> **What needs to be done**:
Copy out the lines, starting at the line that contains "Screenshot is 1024x2206." and stopping after the line that contains "GORILLA (125, 374)". Keep the requests, and offset every coordinate in the answers by adding 70 to each number.

###

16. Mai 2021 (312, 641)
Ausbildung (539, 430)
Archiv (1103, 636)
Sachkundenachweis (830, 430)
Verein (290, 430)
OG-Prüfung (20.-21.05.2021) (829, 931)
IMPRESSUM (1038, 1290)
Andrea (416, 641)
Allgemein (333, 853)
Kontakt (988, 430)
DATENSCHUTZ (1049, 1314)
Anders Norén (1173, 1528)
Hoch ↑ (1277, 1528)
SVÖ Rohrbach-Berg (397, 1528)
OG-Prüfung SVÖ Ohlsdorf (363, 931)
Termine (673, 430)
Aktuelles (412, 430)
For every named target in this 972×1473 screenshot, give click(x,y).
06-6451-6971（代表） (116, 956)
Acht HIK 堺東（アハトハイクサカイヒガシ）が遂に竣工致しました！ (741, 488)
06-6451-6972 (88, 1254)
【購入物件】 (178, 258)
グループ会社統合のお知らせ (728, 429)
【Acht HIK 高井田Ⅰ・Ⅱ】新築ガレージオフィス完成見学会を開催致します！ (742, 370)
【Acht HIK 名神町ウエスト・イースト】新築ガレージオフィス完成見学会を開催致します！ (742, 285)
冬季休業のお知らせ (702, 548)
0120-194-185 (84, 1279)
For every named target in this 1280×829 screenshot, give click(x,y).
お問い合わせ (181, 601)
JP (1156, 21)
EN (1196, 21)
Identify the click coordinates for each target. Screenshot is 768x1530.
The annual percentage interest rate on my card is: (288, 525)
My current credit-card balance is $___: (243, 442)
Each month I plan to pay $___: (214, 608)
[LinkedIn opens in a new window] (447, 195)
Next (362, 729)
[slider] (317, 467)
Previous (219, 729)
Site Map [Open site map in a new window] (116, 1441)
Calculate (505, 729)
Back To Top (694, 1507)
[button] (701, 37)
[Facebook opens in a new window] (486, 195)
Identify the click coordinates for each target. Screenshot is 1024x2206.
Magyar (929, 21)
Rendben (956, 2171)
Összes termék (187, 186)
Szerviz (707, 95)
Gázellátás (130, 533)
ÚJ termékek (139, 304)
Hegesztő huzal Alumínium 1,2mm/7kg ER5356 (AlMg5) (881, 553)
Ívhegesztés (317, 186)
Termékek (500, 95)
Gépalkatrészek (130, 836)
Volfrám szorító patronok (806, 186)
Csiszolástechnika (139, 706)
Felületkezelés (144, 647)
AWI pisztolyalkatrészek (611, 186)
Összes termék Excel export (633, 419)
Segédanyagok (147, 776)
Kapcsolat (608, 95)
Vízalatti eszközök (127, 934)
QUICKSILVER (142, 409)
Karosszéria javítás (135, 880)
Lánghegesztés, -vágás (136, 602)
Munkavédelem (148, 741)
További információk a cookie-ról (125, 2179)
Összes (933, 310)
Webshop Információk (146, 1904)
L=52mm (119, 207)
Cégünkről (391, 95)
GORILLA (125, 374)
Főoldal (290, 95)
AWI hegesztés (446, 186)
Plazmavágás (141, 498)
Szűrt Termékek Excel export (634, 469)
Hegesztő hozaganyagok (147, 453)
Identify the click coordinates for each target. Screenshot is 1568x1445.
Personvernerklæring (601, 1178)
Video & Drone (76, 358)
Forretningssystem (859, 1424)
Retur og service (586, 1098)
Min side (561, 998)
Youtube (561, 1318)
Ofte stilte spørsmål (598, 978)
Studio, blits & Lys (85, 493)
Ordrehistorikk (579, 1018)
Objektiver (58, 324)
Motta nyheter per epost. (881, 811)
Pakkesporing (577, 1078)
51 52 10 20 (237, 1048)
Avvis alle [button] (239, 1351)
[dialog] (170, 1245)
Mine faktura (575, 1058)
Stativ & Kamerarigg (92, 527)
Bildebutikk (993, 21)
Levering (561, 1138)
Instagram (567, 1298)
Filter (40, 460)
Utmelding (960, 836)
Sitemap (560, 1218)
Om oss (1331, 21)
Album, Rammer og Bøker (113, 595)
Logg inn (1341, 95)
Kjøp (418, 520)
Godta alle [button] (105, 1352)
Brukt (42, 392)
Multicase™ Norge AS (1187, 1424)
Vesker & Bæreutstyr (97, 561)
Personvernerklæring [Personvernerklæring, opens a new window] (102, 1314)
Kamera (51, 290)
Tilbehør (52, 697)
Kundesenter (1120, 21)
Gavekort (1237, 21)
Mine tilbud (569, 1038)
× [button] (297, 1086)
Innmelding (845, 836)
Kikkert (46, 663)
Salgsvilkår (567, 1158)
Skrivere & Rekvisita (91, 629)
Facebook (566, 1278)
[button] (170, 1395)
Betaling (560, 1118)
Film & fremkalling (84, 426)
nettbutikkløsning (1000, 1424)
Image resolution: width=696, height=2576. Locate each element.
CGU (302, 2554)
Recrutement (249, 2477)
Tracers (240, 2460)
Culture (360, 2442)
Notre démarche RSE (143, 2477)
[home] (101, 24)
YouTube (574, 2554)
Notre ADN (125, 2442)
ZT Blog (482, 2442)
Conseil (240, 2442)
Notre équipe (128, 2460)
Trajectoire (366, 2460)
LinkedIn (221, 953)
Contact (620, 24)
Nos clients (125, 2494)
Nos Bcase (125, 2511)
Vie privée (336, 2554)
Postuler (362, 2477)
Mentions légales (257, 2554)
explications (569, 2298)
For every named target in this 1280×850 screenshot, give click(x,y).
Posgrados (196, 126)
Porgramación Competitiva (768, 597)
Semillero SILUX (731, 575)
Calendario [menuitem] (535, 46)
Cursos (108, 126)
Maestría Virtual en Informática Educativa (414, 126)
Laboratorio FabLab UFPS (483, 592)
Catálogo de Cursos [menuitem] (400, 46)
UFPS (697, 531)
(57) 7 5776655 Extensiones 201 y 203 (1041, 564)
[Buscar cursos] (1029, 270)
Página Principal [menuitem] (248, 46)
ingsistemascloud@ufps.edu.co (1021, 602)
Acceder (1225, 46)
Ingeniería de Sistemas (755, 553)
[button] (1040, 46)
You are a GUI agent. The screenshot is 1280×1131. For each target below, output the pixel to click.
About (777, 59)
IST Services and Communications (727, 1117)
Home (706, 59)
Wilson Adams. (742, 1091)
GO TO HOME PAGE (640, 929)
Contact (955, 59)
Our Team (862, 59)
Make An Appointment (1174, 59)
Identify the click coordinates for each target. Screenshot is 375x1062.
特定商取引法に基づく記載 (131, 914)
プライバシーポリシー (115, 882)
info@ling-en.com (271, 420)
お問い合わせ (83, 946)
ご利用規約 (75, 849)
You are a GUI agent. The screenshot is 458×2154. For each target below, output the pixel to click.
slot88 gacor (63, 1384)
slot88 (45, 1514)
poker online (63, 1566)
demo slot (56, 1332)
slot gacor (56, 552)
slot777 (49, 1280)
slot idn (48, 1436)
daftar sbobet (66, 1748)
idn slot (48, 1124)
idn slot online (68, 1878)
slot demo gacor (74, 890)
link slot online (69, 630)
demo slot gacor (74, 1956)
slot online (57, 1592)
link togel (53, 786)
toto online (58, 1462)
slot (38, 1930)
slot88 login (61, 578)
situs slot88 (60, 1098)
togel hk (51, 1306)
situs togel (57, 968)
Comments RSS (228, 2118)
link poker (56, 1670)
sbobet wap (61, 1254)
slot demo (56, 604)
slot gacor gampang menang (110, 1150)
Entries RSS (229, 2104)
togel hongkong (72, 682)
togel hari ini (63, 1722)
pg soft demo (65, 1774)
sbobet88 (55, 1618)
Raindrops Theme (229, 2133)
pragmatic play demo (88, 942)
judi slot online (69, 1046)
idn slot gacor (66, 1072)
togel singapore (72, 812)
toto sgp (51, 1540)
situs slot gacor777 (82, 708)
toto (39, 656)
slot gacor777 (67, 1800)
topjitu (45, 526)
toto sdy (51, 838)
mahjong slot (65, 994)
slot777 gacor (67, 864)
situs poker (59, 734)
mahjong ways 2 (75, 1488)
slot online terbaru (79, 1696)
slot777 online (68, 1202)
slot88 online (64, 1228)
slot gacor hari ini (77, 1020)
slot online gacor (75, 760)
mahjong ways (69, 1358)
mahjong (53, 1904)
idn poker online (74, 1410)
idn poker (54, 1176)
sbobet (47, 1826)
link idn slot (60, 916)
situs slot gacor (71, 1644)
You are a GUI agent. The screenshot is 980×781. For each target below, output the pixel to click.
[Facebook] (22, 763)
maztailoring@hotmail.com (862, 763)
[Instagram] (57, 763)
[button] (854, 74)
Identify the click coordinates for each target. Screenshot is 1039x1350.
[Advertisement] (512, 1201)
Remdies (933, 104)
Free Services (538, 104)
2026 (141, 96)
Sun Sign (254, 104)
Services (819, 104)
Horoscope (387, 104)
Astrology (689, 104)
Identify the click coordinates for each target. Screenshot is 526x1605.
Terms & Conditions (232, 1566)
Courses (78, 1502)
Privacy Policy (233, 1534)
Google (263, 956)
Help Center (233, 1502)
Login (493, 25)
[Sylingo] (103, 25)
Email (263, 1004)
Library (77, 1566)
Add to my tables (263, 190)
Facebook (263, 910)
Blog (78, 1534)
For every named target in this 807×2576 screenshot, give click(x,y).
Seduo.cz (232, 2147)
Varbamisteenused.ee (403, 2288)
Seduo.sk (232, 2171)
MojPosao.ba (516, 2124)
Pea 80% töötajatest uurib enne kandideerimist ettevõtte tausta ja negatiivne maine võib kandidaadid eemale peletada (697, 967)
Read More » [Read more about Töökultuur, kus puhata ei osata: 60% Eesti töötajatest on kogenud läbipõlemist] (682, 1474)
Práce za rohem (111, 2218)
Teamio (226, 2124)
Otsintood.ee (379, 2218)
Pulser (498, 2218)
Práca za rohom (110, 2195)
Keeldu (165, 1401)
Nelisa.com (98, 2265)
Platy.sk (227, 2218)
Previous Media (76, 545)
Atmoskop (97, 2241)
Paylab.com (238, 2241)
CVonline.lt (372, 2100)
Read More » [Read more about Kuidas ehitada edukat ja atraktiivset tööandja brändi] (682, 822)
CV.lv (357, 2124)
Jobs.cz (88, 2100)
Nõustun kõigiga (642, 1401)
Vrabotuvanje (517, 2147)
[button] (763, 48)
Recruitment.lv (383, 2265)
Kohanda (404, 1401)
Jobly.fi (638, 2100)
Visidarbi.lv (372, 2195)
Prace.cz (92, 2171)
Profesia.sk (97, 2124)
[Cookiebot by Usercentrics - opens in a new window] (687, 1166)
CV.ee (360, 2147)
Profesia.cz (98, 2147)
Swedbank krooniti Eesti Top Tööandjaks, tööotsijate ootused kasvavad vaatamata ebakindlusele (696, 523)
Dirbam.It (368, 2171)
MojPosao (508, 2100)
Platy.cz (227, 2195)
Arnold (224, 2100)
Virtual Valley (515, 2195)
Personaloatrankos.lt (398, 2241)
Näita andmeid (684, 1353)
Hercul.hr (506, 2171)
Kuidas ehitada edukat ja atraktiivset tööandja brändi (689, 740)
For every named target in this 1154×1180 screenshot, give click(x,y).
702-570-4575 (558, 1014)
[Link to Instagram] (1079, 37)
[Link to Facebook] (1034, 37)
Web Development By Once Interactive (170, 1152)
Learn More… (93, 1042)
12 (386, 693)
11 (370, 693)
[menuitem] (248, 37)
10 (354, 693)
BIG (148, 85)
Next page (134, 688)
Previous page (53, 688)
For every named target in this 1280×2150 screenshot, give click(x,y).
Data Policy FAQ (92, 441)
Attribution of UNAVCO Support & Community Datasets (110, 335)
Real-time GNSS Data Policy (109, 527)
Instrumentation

###

> **Complete response**:
Identify the click coordinates for each target. Screenshot is 1024x2206.
Magyar (999, 91)
Rendben (1026, 2241)
Összes termék (257, 256)
Szerviz (777, 165)
Gázellátás (200, 603)
ÚJ termékek (209, 374)
Hegesztő huzal Alumínium 1,2mm/7kg ER5356 (AlMg5) (951, 623)
Ívhegesztés (387, 256)
Termékek (570, 165)
Gépalkatrészek (200, 906)
Volfrám szorító patronok (876, 256)
Csiszolástechnika (209, 776)
Felületkezelés (214, 717)
AWI pisztolyalkatrészek (681, 256)
Összes termék Excel export (703, 489)
Segédanyagok (217, 846)
Kapcsolat (678, 165)
Vízalatti eszközök (197, 1004)
QUICKSILVER (212, 479)
Karosszéria javítás (205, 950)
Lánghegesztés, -vágás (206, 672)
Munkavédelem (218, 811)
További információk a cookie-ról (195, 2249)
Összes (1003, 380)
Webshop Információk (216, 1974)
L=52mm (189, 277)
Cégünkről (461, 165)
GORILLA (195, 444)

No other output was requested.